Copy every line of the data below exactly as given, except for the pictures.

..........

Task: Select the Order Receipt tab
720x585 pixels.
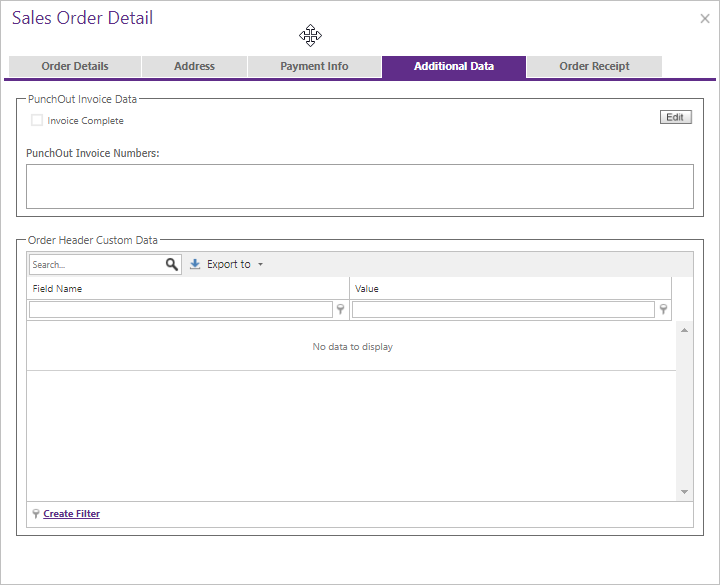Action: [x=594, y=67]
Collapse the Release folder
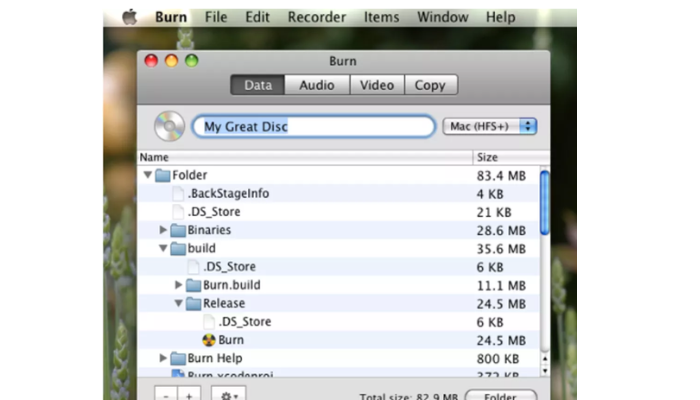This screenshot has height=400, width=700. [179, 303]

..........

## Task answer
Task: Select the Order Receipt tab
720x585 pixels.
Action: [x=594, y=67]
Collapse the Release folder
This screenshot has height=400, width=700. [179, 303]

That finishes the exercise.